Lighthouse in Portugal

Berlenga lighthouse (Farol da Berlenga), also known as the Duke of Bragança Lighthouse, is a functioning lighthouse situated on the highest point of the granite island of Berlenga Grande (Great Berlenga), which is a nature reserve in the Atlantic Ocean, 10 kilometres west of the town of Peniche in the Leiria District of Portugal. Although planned for construction in the 18th century, work did not start until 1837 and it was completed in 1842.

==History==

Following the 1755 earthquake that affected much of Portugal the Marquis of Pombal, who was placed in charge of reconstruction, created an organized Lighthouse Service in 1758 and ordered six lighthouses to be built. The Berlenga lighthouse was intended to be one of these but, unlike the other five, it was not built. Only in December 1836 did the Portuguese Ministry of Finance commission an engineer, Gaudêncio Fontana, to construct a lighthouse on the island.

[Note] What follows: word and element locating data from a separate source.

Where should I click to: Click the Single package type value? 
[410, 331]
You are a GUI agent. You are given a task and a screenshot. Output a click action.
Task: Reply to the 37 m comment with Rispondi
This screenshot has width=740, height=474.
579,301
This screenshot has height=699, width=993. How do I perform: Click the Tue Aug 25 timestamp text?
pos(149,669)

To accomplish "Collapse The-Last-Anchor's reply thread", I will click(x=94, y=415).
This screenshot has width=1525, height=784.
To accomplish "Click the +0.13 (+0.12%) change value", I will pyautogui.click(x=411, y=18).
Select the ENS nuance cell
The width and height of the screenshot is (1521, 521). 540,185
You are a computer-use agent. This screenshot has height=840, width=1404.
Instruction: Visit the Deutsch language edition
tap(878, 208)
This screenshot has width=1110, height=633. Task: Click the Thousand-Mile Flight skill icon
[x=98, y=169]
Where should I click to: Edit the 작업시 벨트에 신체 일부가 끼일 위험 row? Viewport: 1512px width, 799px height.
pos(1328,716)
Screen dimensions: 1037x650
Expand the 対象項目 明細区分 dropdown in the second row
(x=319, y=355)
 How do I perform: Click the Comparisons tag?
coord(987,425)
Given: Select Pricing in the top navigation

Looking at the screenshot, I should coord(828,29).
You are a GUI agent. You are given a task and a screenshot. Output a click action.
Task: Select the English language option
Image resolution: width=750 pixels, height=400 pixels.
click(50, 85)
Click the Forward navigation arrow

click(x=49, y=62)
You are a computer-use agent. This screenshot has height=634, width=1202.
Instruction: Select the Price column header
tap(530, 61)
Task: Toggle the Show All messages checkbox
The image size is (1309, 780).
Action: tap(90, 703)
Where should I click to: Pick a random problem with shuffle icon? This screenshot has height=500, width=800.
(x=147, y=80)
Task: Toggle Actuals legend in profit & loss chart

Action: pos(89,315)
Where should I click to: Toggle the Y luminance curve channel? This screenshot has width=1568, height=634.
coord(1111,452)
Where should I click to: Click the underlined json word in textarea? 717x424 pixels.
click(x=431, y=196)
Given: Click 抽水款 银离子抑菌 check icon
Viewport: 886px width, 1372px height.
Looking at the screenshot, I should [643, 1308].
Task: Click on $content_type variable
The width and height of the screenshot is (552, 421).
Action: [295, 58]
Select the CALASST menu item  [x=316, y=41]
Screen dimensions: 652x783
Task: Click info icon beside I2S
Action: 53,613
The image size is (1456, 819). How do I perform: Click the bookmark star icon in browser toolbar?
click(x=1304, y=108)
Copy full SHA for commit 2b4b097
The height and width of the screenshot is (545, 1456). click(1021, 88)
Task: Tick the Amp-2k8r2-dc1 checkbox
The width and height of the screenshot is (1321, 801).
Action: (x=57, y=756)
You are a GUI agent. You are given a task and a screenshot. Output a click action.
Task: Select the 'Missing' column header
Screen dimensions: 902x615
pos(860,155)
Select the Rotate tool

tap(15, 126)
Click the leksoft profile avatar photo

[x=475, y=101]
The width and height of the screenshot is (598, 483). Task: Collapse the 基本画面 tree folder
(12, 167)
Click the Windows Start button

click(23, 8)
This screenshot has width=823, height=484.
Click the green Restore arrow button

The equipment consisted of a catoptric device, with sixteen oil-fired Argand lamps with parabolic reflectors, giving off a white light with ten-second flashes. The rotation movement was activated by a clockwork mechanism. The long duration of the infrequent flashes led to it being criticized for poorly serving navigation as it could be easily confused with other lights. In 1896, while a new optical device was being fitted, two interim beacons were used. The new device, supplied by the French company of Barbier, Benard, et Turenne, began to function definitively on November 6, 1897, making one complete rotation in 30 seconds, with a group of three flashes in this time. The light source was derived from petroleum vapor until 1926, when generators were introduced, allowing a light bulb to be used, with a range of 36 nautical miles. One of the two Fresnel lens used is now on display at a museum operated near Lisbon by the Lighthouse Directorate, which is a branch of the Portuguese Navy, and the other is at the Santa Marta Lighthouse museum in Cascais.

The lighthouse was automated in 1985 and the existing light was replaced by a Pharos Marine PRB-21 sealed beam optic. The lighthouse and staff residences started to use solar energy from 2000. The PRB 21 was removed and a modern high-performance rotary headlamp was introduced, with an estimated range of 20 nautical miles. A new foghorn was also introduced. In 2001 the Lighthouse Directorate was awarded the National Defense and Environment Prize, which aims to encourage good environmental practices in the Portuguese Armed Forces, for the use of solar energy at the Berlenga Lighthouse. In 2009 the TRB-400 was replaced by two LED optics.

The tower is quadrangular, 29 metres high, constructed of masonry and painted white. It has a balcony at the top. The light has an altitude of 121 metres. Although it is automated, lighthousekeepers still live on-site but, since 1975, their families have been accommodated at the mainland Cape Carvoeiro lighthouse in Peniche.